Keeping your tree well-lit can help keep it healthy and flourishing, especially if you use LED Christmas lights that don’t heat up as quickly as older types. Lowe’s suggests using at least 100 lights per foot of tree–adding extra strands is helpful, as is running the lights out to the outer portions of the branches.

6. Keep Them Well Fertilized

Keeping trees well fertilized can be one of the most effective ways to keep them healthy and flourishing. Trees are a key part of any landscape and can add natural beauty to your yard as well as help with air quality.

When deciding to fertilize your trees, it is important to understand the unique requirements of each plant species and consider the soil make-up on your property. The team here at Hendricksen Tree Care can provide you with the knowledge and expertise you need to select and apply the right fertilizer for your specific needs.

Fertilization is best applied in early spring before new growth is initiated and then again in the fall to help trees survive harsh winters. It is advisable not to fertilize during times of drought stress or when your trees are showing signs of water stress, as this could cause them to rot or damage their roots.
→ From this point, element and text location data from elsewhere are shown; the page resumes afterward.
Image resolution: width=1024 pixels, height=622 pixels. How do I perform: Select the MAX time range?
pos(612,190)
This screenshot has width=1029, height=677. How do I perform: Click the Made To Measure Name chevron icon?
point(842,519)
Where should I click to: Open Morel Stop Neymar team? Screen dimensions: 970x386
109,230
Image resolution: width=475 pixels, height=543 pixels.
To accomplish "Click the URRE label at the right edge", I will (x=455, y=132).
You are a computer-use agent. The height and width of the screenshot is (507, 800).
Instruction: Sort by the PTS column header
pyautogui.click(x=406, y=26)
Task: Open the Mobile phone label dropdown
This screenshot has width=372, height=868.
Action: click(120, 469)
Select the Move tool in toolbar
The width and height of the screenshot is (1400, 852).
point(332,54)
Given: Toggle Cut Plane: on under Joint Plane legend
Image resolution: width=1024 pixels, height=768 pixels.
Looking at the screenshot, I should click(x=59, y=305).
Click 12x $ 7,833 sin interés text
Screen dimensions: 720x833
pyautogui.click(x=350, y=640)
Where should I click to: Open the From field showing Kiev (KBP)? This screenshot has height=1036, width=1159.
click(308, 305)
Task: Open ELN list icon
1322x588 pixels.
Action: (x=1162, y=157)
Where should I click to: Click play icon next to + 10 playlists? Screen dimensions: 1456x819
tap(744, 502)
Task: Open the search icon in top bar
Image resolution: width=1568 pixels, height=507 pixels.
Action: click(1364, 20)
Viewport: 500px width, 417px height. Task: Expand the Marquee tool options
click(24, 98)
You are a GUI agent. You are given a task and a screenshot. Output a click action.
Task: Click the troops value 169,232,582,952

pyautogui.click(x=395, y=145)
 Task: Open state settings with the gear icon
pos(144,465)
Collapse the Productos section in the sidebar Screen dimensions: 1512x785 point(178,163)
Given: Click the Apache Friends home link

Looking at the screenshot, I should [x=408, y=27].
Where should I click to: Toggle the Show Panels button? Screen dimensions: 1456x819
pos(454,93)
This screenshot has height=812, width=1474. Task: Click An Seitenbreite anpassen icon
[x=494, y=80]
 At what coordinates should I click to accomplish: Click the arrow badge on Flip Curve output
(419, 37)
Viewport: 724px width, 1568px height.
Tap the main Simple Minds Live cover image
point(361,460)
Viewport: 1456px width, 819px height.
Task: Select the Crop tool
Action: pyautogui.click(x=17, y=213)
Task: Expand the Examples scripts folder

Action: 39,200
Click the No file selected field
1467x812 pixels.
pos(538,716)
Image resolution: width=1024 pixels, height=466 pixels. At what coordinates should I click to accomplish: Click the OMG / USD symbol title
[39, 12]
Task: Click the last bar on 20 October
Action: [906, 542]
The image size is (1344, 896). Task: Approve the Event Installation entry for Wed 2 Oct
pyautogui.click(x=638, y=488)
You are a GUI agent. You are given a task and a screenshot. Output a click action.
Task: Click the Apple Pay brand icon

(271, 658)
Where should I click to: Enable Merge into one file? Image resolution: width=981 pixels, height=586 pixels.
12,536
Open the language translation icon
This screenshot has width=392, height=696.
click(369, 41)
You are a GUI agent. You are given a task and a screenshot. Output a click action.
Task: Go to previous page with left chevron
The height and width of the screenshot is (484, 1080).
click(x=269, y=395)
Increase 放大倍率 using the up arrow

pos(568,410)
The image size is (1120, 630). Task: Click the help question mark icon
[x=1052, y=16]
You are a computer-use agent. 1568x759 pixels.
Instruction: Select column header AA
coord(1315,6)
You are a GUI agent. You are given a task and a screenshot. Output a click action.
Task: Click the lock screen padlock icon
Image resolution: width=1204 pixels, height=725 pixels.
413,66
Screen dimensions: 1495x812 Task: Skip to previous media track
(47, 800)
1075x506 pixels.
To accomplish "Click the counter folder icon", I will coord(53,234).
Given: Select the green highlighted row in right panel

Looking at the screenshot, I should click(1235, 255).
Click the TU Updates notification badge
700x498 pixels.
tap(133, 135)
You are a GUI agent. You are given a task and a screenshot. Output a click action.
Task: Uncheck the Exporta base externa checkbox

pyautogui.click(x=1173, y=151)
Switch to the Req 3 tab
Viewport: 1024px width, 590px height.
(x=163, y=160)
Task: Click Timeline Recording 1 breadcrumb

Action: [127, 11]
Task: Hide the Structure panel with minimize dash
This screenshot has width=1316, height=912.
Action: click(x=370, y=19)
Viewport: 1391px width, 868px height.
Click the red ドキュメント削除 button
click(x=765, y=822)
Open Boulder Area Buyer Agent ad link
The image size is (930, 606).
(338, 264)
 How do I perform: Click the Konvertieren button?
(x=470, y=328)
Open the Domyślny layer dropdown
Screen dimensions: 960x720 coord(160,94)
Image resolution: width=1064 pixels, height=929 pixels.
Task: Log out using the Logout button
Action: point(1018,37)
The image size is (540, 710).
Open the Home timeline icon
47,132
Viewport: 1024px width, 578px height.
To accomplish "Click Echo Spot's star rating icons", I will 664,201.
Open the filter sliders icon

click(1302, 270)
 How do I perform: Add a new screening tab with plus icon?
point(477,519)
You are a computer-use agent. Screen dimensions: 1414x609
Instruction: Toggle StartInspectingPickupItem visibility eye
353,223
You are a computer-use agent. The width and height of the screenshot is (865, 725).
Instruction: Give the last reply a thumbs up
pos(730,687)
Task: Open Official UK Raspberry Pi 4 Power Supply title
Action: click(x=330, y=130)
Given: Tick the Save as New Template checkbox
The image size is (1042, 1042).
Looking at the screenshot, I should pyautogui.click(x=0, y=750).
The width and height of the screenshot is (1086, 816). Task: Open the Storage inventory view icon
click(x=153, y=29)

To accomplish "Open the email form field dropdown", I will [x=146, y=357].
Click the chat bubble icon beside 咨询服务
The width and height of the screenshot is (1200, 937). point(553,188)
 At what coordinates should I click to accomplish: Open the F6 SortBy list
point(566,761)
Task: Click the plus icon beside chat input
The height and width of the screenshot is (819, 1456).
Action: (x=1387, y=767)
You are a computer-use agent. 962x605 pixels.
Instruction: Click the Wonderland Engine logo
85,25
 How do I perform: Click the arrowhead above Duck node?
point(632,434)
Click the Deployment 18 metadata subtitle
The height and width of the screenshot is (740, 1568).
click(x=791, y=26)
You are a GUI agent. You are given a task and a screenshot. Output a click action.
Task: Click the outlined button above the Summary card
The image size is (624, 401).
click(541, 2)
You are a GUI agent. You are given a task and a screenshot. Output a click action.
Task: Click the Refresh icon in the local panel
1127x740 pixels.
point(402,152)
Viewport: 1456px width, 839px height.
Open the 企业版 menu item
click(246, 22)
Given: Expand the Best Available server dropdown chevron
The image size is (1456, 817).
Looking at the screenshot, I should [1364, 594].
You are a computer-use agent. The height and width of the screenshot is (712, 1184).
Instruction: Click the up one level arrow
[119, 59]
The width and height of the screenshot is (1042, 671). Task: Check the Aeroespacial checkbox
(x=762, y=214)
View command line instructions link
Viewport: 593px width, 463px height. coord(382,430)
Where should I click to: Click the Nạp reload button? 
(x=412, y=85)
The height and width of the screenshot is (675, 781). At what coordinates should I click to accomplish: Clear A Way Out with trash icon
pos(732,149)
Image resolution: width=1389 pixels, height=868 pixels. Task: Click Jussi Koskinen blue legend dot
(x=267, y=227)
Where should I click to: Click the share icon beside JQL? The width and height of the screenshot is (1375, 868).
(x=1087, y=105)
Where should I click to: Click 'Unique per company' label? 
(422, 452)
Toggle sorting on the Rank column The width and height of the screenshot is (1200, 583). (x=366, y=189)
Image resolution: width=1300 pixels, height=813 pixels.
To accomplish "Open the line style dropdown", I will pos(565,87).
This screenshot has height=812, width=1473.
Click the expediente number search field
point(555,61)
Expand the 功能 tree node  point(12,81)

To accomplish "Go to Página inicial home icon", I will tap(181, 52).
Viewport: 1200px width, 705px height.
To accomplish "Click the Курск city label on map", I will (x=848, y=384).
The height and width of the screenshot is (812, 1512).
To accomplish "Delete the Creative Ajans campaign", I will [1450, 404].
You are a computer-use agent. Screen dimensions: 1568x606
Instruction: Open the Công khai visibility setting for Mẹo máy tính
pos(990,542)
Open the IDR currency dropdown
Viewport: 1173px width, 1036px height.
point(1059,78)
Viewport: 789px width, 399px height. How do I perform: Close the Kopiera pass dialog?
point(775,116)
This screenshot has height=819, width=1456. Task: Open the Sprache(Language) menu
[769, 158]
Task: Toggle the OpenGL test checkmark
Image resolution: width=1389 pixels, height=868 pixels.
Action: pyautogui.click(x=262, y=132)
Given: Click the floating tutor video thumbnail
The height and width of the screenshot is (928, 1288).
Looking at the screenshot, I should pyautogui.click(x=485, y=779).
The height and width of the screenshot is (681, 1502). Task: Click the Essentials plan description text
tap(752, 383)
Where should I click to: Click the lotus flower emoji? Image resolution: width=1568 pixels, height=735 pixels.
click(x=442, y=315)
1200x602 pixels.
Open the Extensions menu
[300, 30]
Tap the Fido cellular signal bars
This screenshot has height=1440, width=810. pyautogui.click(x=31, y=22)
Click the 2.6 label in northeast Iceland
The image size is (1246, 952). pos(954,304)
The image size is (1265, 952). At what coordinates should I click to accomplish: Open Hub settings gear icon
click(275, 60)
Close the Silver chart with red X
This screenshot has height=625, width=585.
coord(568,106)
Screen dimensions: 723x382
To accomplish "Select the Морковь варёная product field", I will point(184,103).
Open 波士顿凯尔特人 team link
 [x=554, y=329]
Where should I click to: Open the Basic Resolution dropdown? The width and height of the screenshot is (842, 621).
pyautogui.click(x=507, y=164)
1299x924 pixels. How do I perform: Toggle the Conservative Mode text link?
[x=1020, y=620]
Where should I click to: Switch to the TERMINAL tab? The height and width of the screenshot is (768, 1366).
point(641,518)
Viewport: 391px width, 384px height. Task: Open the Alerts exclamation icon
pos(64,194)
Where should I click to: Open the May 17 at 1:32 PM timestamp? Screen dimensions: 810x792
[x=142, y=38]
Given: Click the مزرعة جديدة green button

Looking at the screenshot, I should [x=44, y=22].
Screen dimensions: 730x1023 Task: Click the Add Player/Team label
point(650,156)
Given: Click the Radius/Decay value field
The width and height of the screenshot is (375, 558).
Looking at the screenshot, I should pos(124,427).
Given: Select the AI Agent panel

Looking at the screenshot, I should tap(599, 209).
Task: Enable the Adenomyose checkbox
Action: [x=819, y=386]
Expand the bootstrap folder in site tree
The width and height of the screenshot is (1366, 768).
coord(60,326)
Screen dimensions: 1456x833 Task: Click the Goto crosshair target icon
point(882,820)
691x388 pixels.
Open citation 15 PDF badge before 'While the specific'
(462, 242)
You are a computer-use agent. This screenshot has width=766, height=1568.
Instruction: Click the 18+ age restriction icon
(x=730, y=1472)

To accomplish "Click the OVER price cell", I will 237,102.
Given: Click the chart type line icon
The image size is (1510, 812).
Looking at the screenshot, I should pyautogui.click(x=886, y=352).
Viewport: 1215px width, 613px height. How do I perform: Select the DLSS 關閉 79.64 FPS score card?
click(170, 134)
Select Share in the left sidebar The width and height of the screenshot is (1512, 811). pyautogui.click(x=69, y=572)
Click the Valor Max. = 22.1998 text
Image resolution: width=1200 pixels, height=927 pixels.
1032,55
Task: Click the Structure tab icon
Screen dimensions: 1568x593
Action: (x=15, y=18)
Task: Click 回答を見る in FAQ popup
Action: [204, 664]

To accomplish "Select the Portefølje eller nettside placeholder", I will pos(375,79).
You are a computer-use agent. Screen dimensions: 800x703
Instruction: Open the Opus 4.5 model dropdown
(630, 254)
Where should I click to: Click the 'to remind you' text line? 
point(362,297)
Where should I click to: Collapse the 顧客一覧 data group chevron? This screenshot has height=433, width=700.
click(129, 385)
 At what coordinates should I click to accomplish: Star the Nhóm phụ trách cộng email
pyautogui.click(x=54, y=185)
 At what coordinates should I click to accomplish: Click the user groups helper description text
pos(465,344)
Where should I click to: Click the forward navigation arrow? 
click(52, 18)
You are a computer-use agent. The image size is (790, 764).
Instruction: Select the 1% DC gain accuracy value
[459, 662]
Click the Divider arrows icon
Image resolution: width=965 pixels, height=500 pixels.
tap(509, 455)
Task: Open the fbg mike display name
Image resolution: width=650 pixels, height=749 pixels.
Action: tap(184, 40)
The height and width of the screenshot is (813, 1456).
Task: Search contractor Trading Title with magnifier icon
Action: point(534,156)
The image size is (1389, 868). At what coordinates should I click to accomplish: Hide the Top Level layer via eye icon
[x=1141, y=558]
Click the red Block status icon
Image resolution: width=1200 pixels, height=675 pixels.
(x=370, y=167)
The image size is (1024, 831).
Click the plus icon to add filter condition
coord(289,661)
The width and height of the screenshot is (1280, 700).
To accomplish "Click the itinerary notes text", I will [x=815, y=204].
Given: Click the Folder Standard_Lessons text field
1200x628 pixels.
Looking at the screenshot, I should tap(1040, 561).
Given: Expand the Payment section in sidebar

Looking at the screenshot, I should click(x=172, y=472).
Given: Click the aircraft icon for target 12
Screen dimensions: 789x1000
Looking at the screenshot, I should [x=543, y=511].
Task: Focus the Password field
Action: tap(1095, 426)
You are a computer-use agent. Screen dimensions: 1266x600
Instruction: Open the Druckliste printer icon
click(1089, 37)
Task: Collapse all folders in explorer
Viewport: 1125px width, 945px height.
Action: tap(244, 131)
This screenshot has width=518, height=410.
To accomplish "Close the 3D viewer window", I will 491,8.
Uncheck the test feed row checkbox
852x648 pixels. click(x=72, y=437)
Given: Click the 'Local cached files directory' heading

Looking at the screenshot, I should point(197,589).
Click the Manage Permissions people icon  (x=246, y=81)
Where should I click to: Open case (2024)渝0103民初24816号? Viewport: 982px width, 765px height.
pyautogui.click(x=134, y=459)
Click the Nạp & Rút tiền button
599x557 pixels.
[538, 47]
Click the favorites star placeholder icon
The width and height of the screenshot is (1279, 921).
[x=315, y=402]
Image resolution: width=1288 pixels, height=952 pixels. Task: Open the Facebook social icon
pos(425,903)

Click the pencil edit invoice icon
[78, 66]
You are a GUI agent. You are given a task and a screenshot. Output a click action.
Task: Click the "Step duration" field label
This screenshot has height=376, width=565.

Depending on the type of trees you have, you may need to fertilize regularly throughout the growing season or even more frequently if the climate is especially harsh. Look for the following signs to help determine if you should apply fertilizer:

7. Keep Them Well Pruned

Trees are living organisms that require time, energy, and water to grow. You should take appropriate steps to keep your trees healthy and flourishing, including proper pruning and trimming. You should also keep in mind that the best time to prune a tree is during late Winter.

Pruning enhances the overall appearance and structure of your trees, removing dead, damaged, or diseased branches, and stimulating new growth, while protecting their roots from damage. It also helps to monitor the health of your trees and detect diseases on time, preventing the spread of pests.

When pruning, avoid the flush cut (cutting a branch off flush with the bark of the trunk or another larger branch). This removes the branch collar, an area of tissue that helps a plant form a seal over a pruning wound.

A good rule of thumb is to prune evergreens and shrubs only after winter dormancy. Otherwise, a plant may set dormant buds that won’t bloom the following spring.

Young trees and shrubs, such as crepe myrtles, require minimal pruning. In the early years, remove any suckers or side shoots that come up from the base of the tree.